Allein die exportfreudigen deutschen Unternehmen wissen, wovon die Rede ist. Das Vereinigte Königreich ist für sie der drittgrößte Markt bei den Ausfuhren – das Volumen beträgt jährlich mehr als 90 Milliarden Euro. Jedes fünfte hierzulande gefertigte Auto geht nach Großbritannien. BMW verkauft dort mehr als 230.000 Fahrzeuge pro Jahr – über zehn Prozent des weltweiten Absatzes. Mehr als 2500 deutsche Firmen haben Niederlassungen auf der anderen Seite des Ärmelkanals. Siemens, Bosch, VW, Eon, die Deutsche Telekom und viele andere investieren im Vereinigten Königreich mehr als 120 Milliarden Euro.

Bei der Terrorabwehr sind die Briten für die EU unverzichtbar

Wer Zölle und andere Handelsschranken einführt, straft nicht nur britische Betriebe ab, sondern auch deutsche oder französische. Kaum eine Volkswirtschaft ist durch globale Lieferketten so vernetzt – und dadurch auch abhängig – wie die deutsche. Die internationalen Produktionsstandbeine sind einer der Erfolgsfaktoren für das hiesige Geschäft. Eventuelle Vergeltungsmaßnahmen schaden vor allem auch der eigenen Wirtschaft.

Auch bei der Terrorabwehr sind die Briten für die EU unverzichtbar. Ihr Geheimdienst liefert wesentliche Erkenntnisse über die Anschlagspläne islamistischer Extremisten, nicht zuletzt durch seine enge Verzahnung mit den Vereinigten Staaten. Es wäre fahrlässig, diese Zusammenarbeit durch einen überzogenen Anti-Brexit-Reflex aufs Spiel zu setzen.

Großbritannien ist neben Frankreich die einzige Atommacht in Europa

Das Gleiche gilt für den Nato-Partner Großbritannien.
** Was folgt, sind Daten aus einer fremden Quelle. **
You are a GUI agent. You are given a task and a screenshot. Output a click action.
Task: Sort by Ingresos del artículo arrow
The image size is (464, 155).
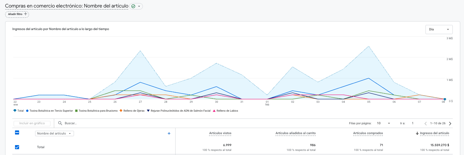click(x=417, y=133)
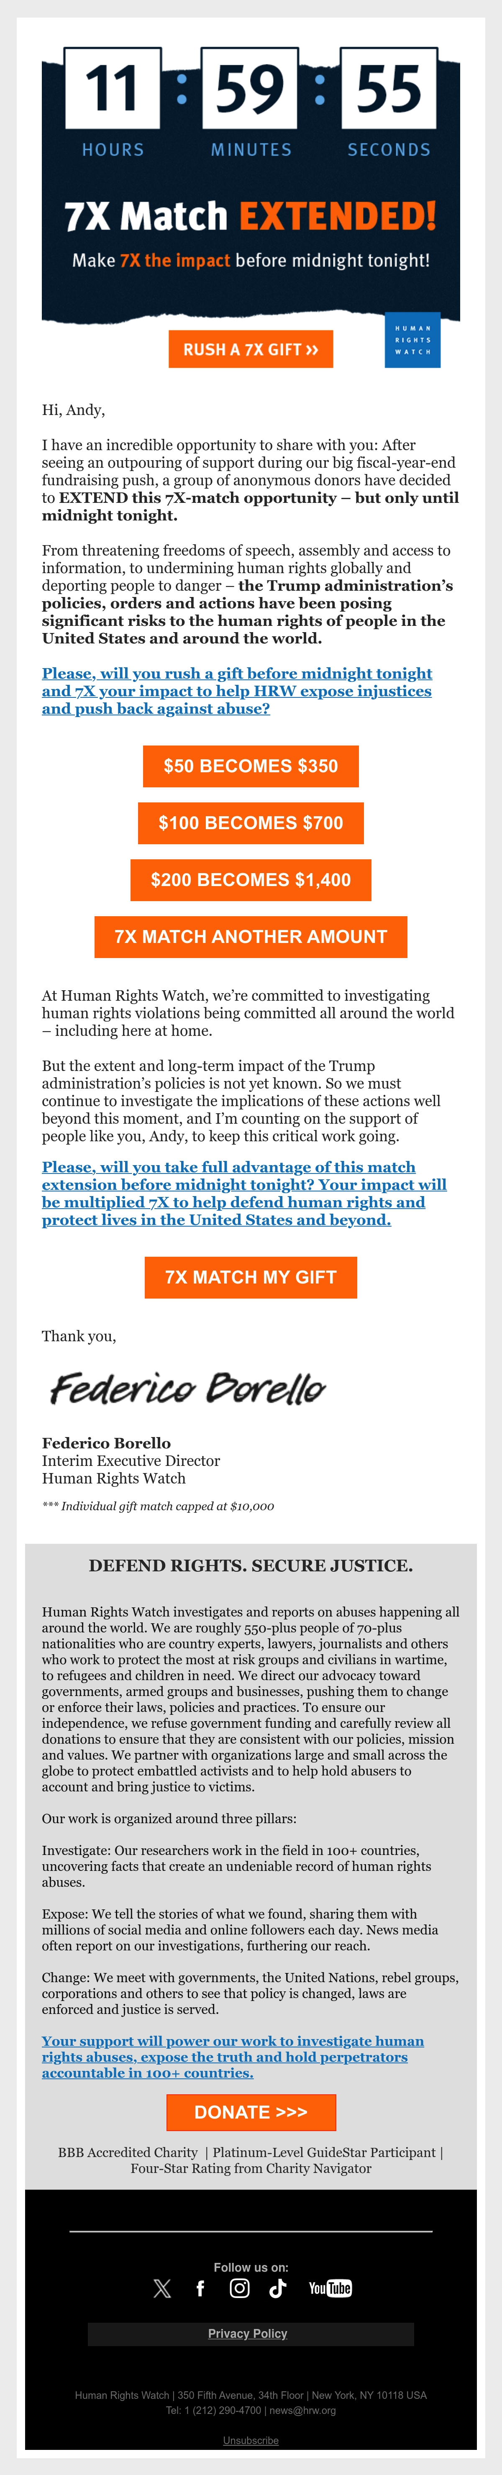
Task: Click the Unsubscribe link
Action: (251, 2439)
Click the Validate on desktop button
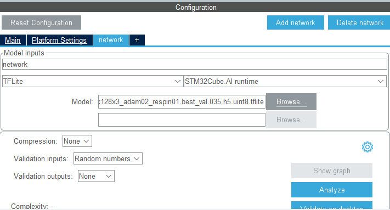Image resolution: width=390 pixels, height=210 pixels. [332, 206]
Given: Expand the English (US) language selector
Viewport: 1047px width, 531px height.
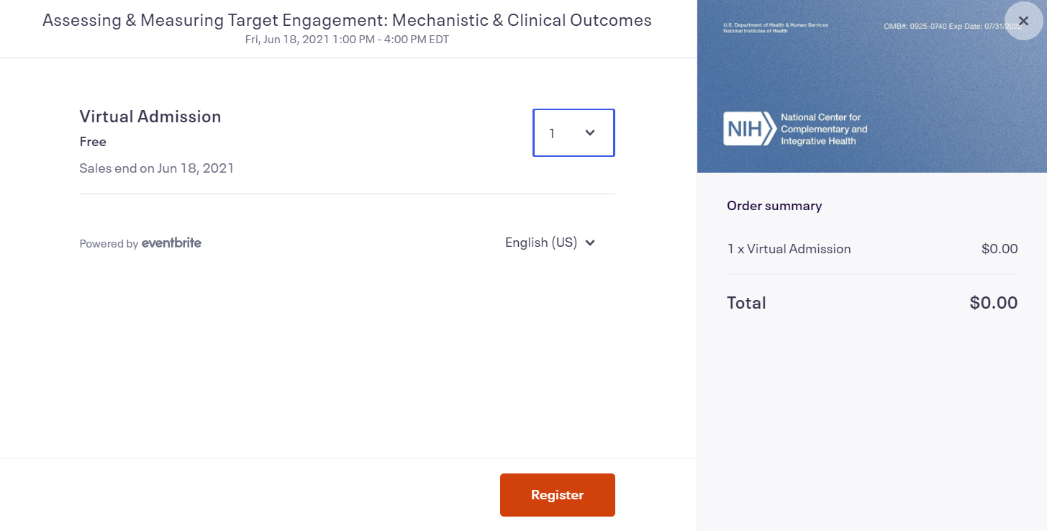Looking at the screenshot, I should (x=550, y=242).
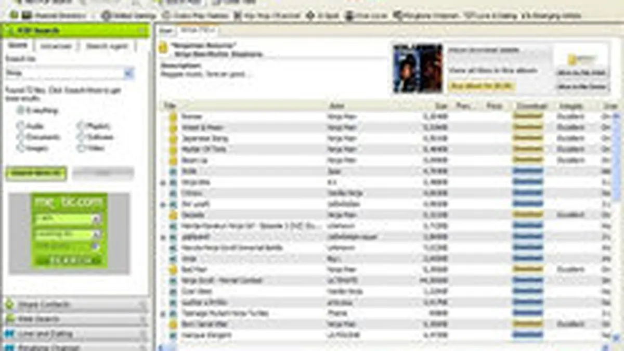This screenshot has width=624, height=351.
Task: Expand the Teenage Mutant Ninja Turtles row
Action: [x=163, y=314]
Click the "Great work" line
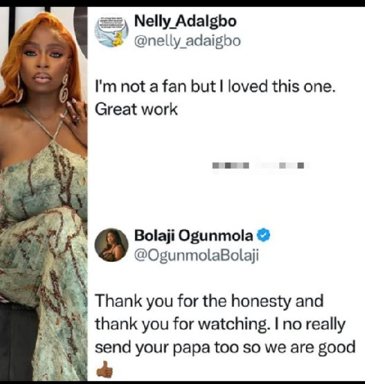Viewport: 365px width, 384px height. (x=136, y=109)
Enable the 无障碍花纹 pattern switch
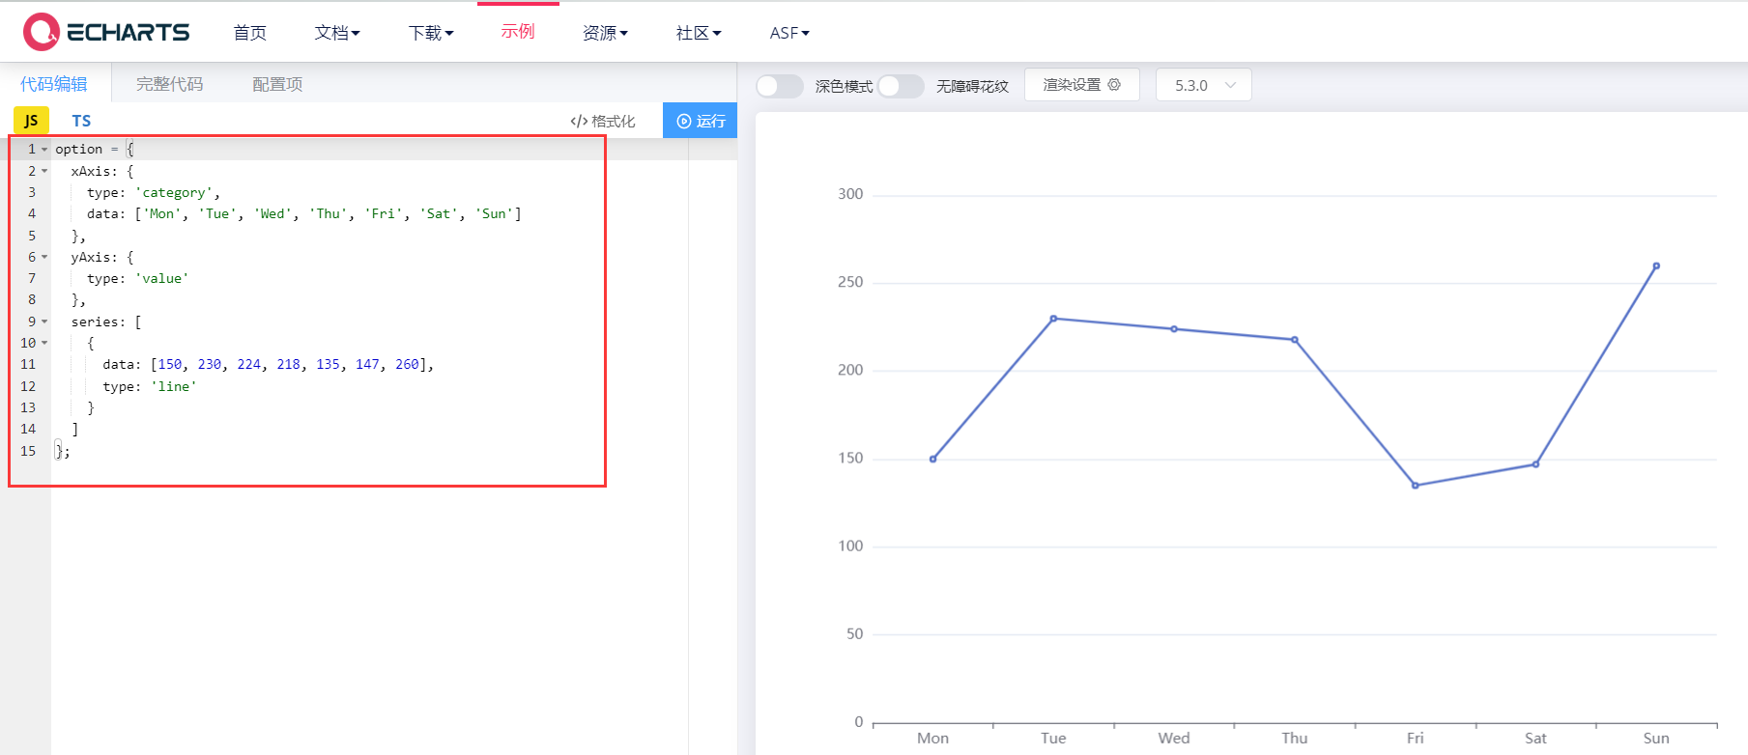Image resolution: width=1748 pixels, height=755 pixels. click(x=901, y=86)
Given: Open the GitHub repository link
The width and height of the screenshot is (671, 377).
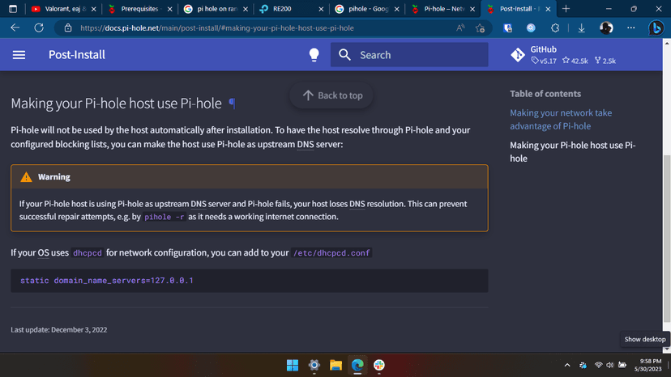Looking at the screenshot, I should pos(562,55).
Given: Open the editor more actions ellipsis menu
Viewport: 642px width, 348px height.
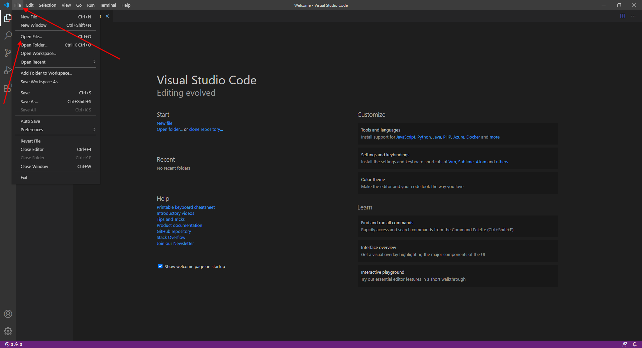Looking at the screenshot, I should [633, 16].
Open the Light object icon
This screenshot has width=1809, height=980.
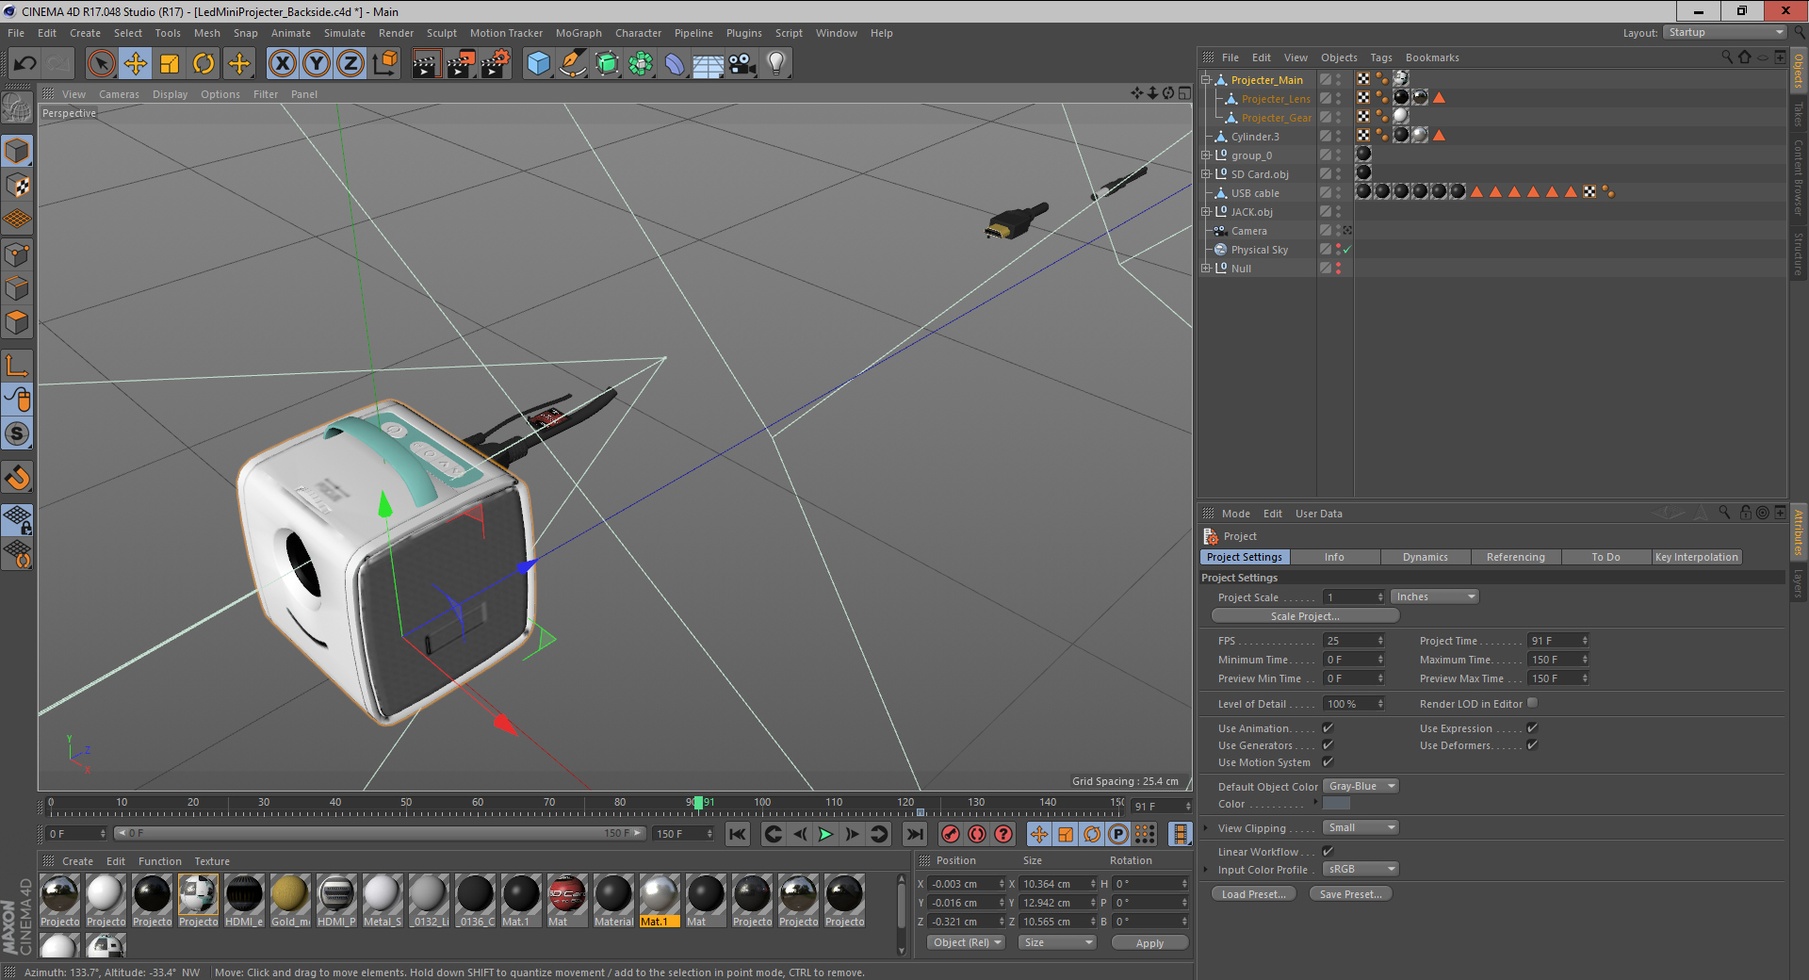[775, 64]
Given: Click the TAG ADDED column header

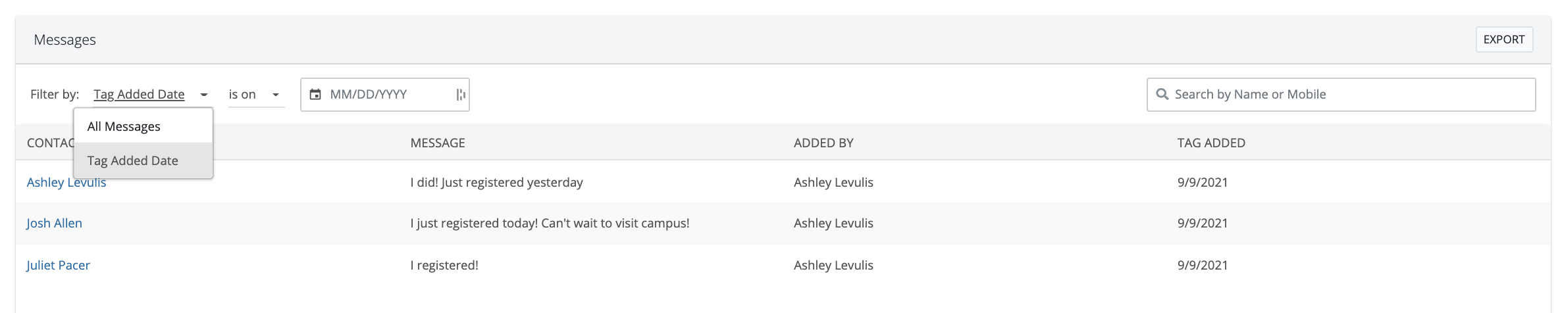Looking at the screenshot, I should click(1211, 143).
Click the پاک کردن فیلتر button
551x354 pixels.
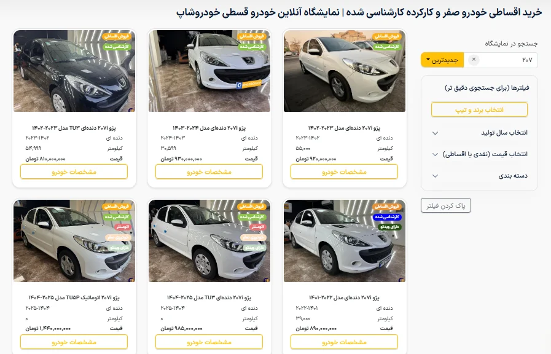(x=445, y=206)
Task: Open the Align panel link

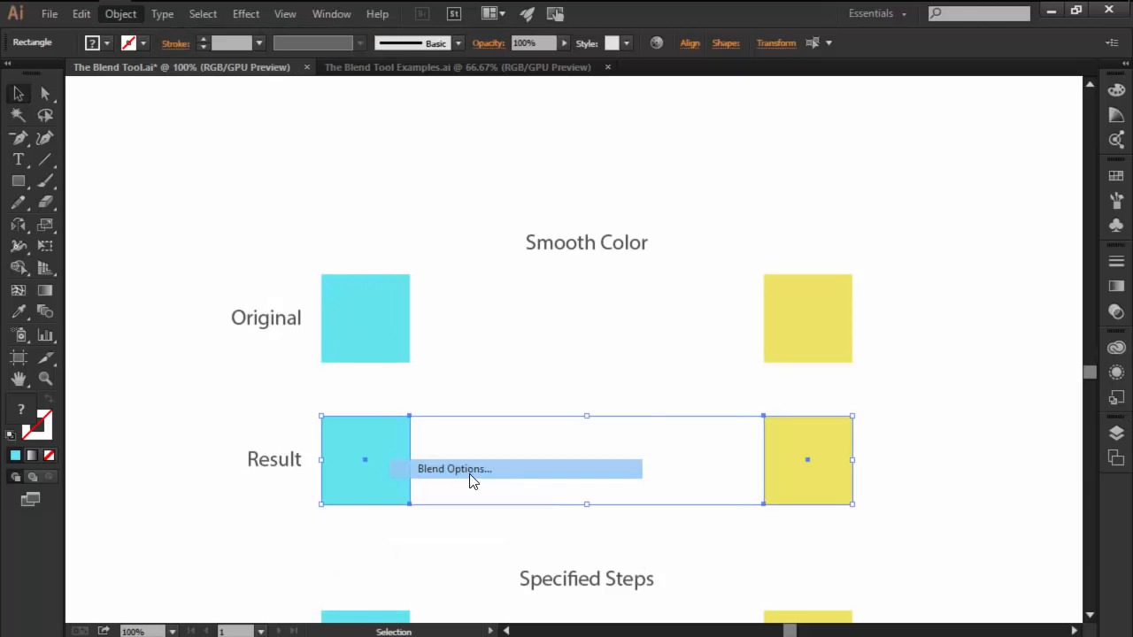Action: pyautogui.click(x=690, y=42)
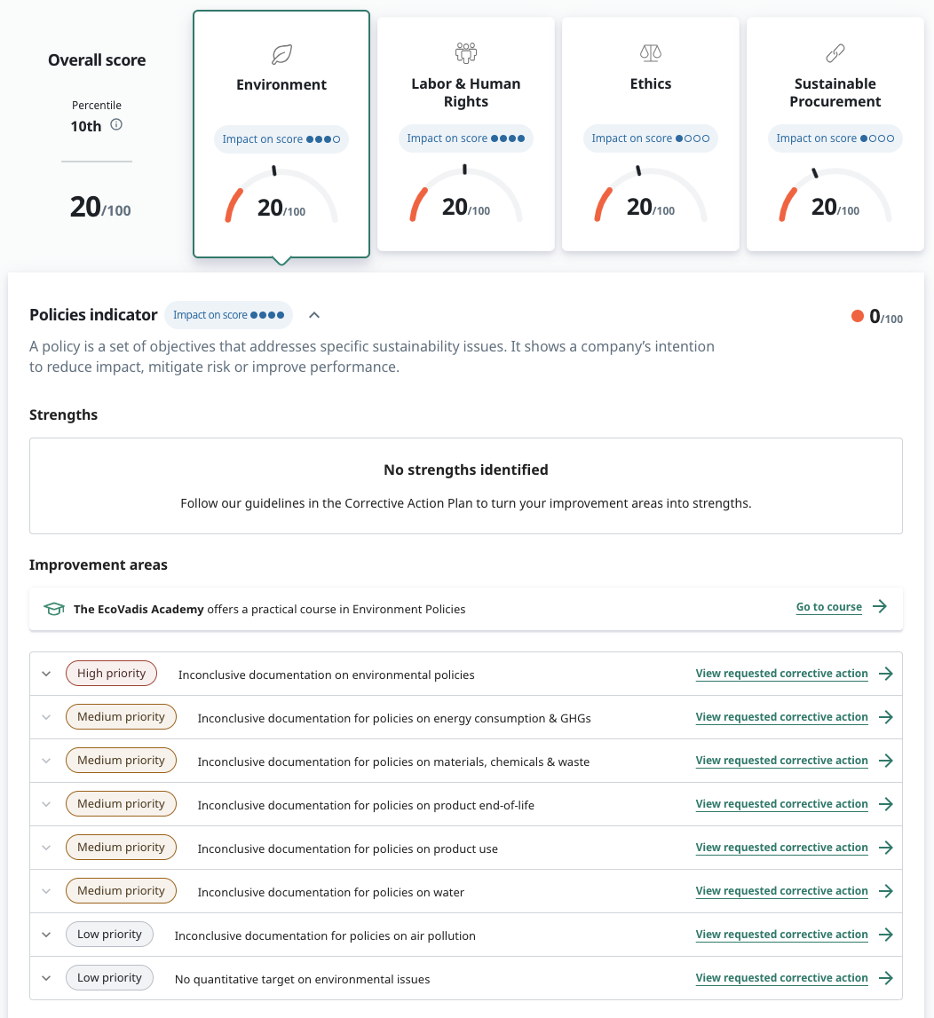Click the Environment score gauge

click(281, 197)
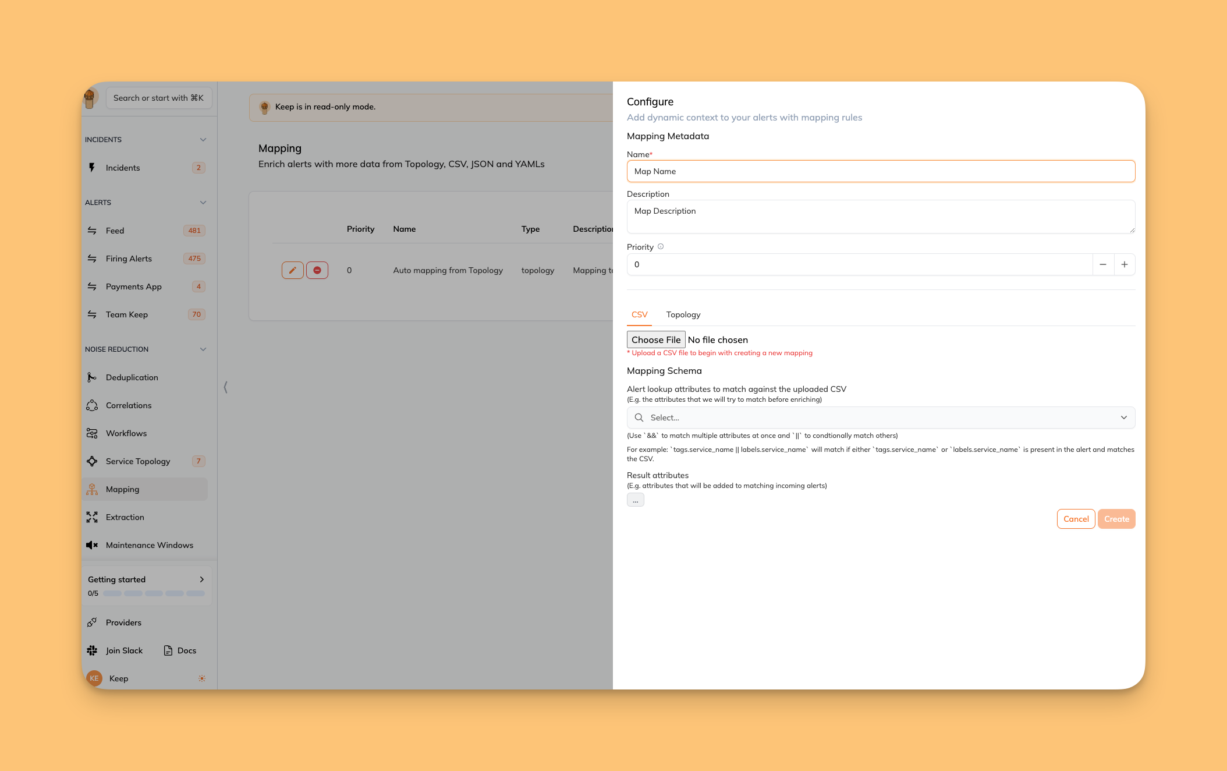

Das Land ist neben Frankreich die einzige Atommacht in Europa. Damit ist zumindest eine Minimalabschreckung gewährleistet. Ob im Baltikum oder in Afghanistan: Die Briten machen einen wichtigen Anker im westlichen Bündnis aus. Gerade in Zeiten, in denen europaweit der Ruf nach mehr Kooperation bei der Verteidigung laut wird, darf London nicht außen vor bleiben. Insbesondere vor dem Hintergrund, dass US-Präsident Donald Trump Zweifel an Amerikas Militärpräsenz in Europa nicht restlos ausgeräumt hat.

Die Welt ist in einem schnellen Wandel begriffen, und alle müssen sich auf neue Situationen einstellen. Autoritäre Staats- und Regierungschefs stehen zwischen Washington, Moskau und Peking hoch im Kurs. Vor diesem Hintergrund wäre es leichtsinnig, die Bindungen mit Großbritannien zu kappen. Daher: Brexit ja, aber mit Maß und Mitte.